PROBLEM STATEMENT
After locating the line that holds "Screen dimensions: 1162x655", copy that line and all that follow it word for word through the end of the data, with no pictures.

RAW DATA
------------------------------
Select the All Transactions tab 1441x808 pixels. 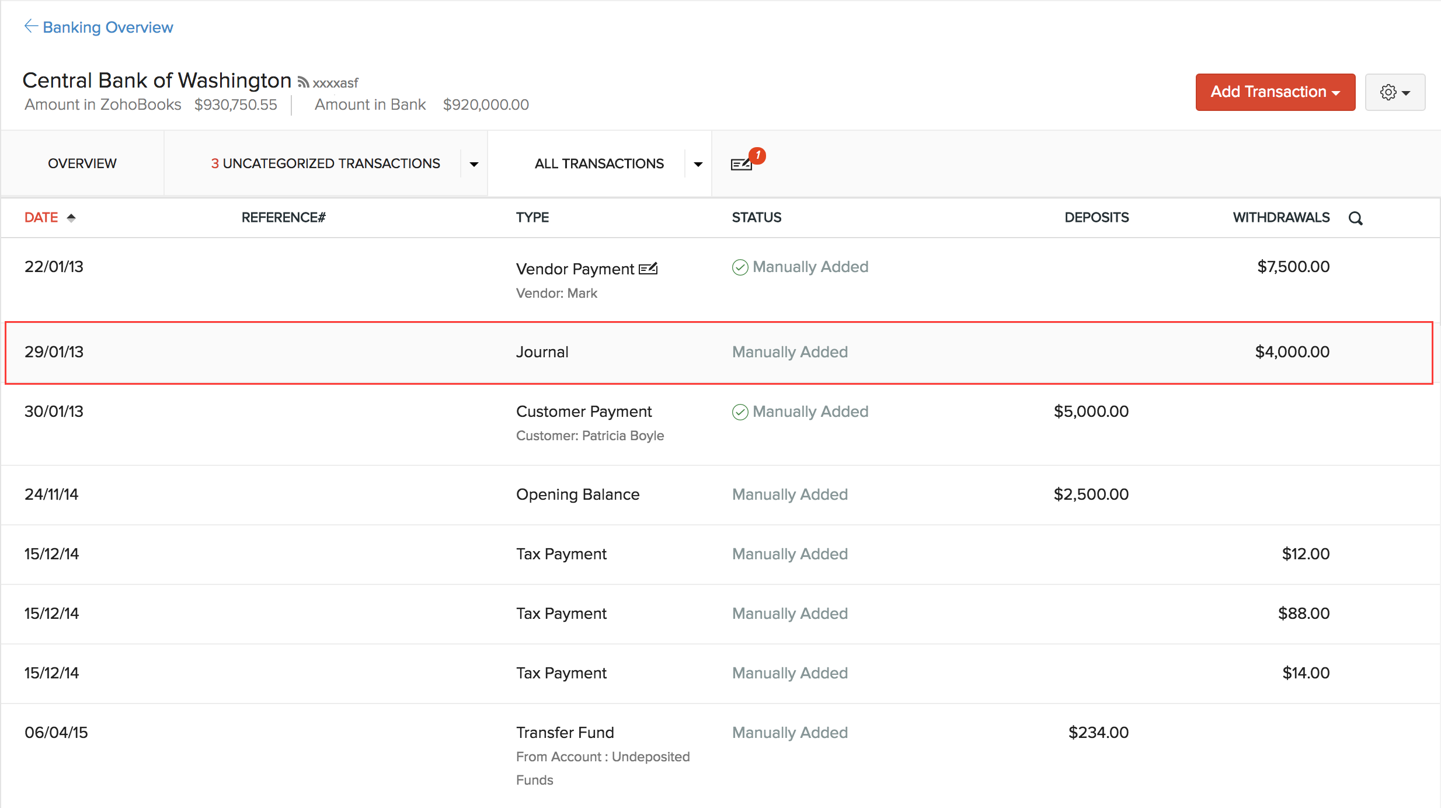(x=598, y=163)
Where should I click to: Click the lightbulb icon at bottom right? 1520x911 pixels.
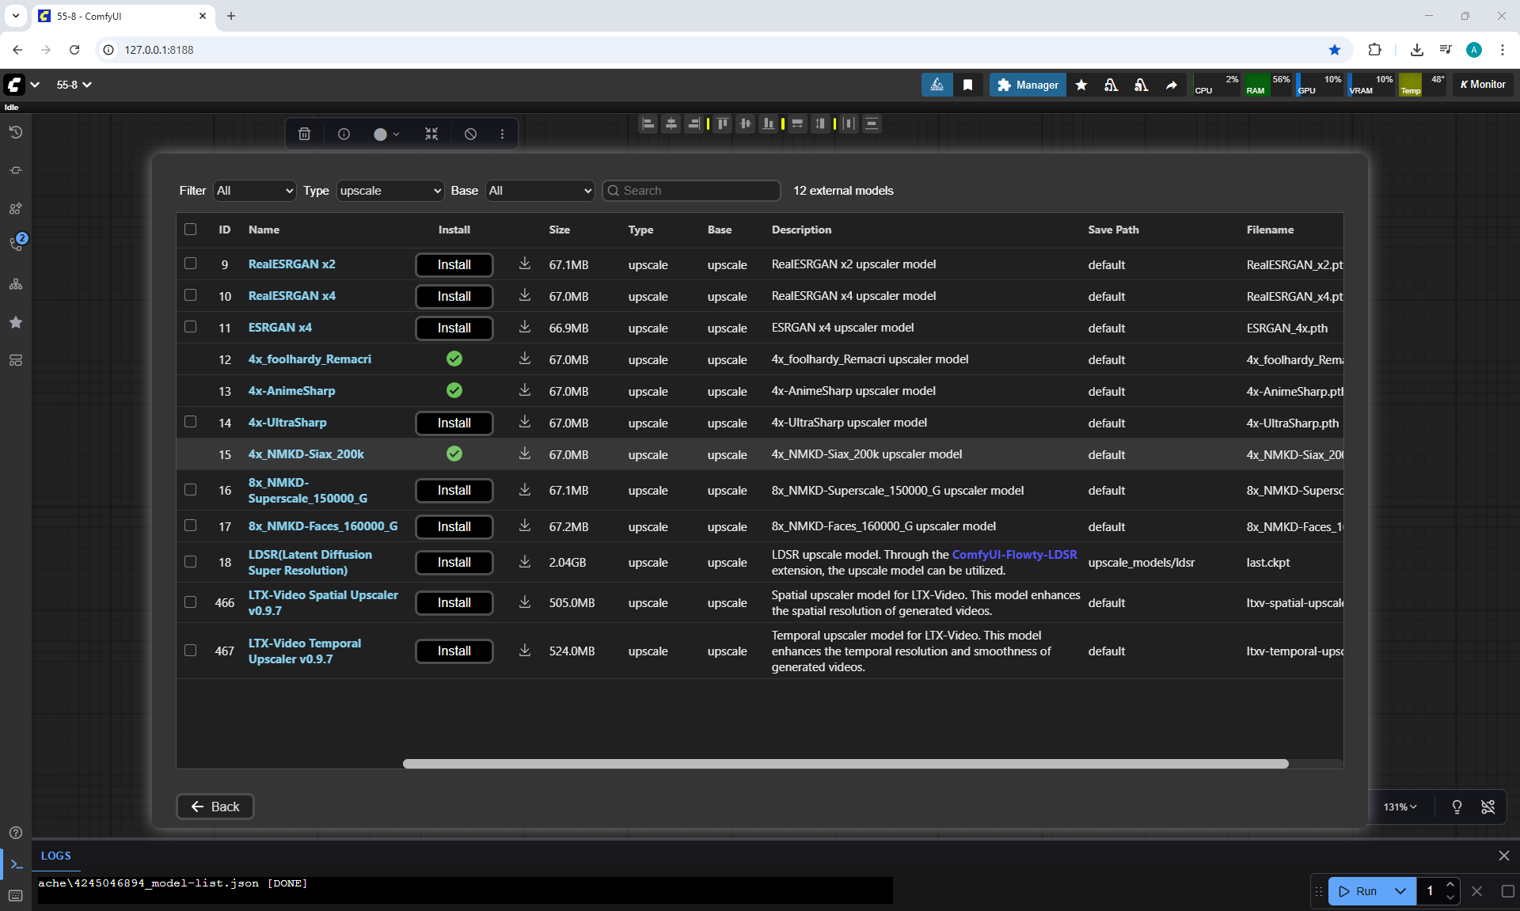click(1457, 807)
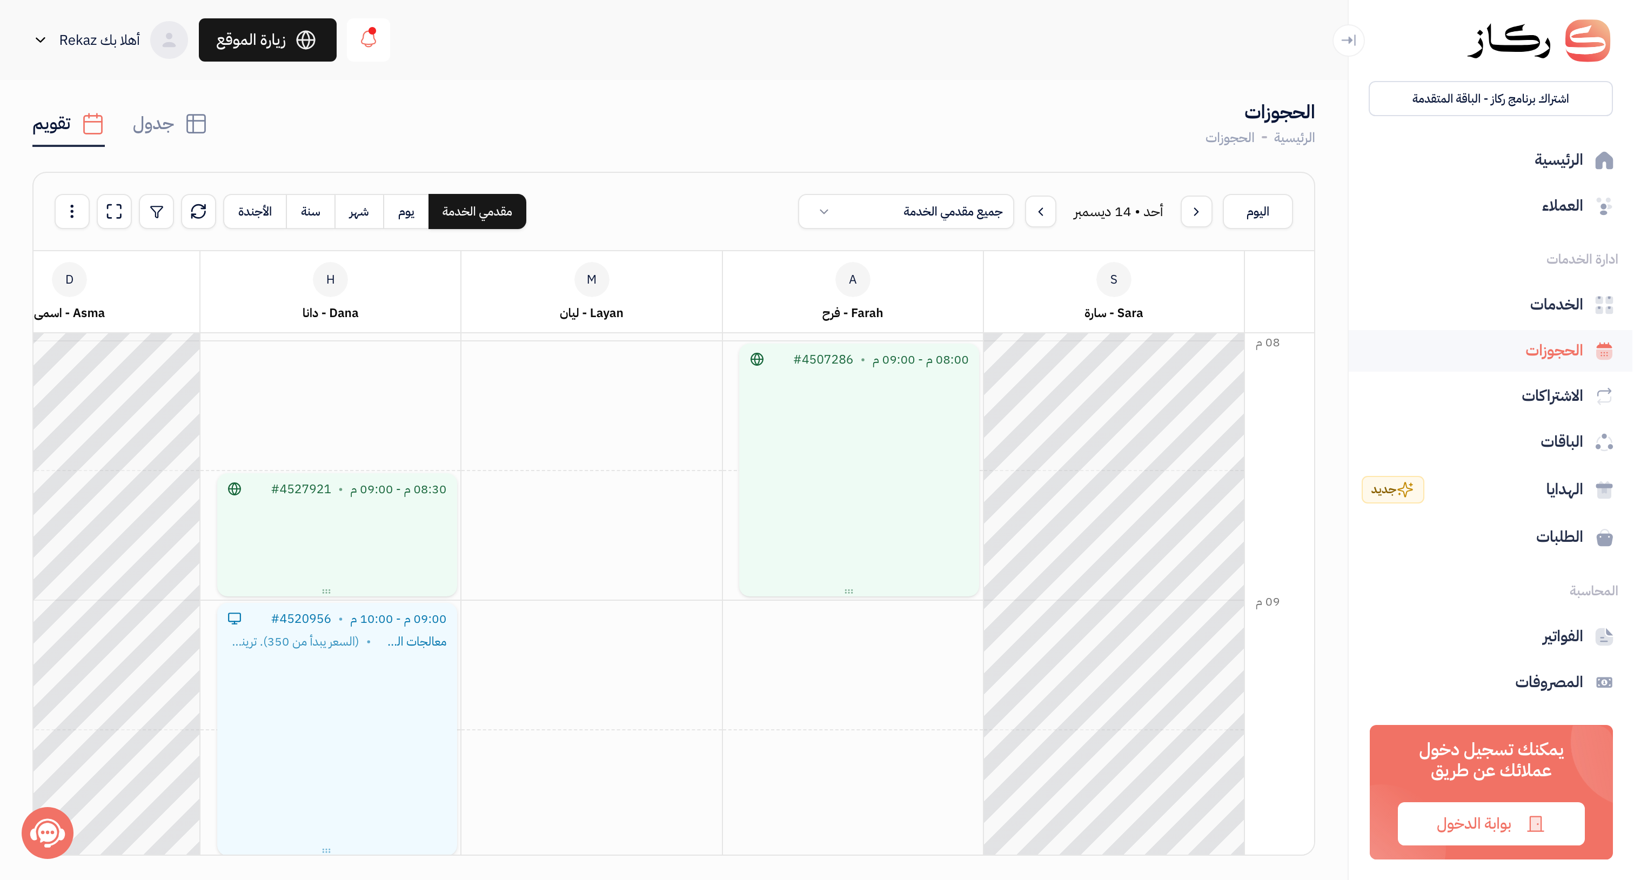Switch to the جدول table tab
This screenshot has height=880, width=1634.
169,124
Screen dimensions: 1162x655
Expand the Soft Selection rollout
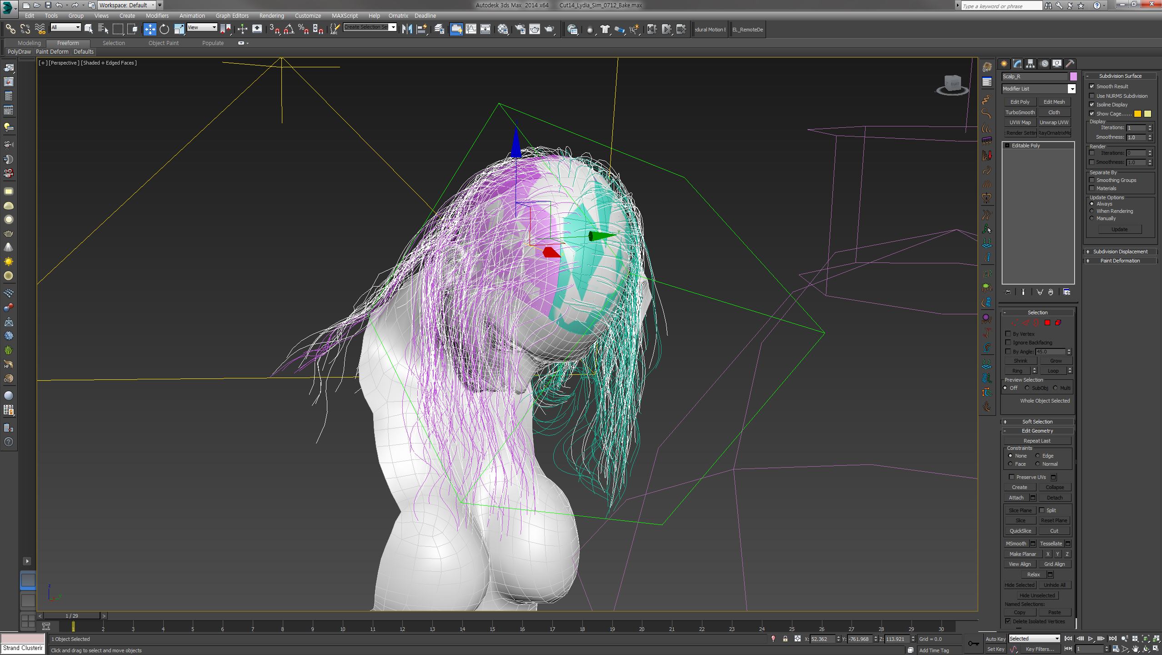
------------------------------
RESULT FOR THIS EXERCISE
Screen dimensions: 1162x655
Expand the Soft Selection rollout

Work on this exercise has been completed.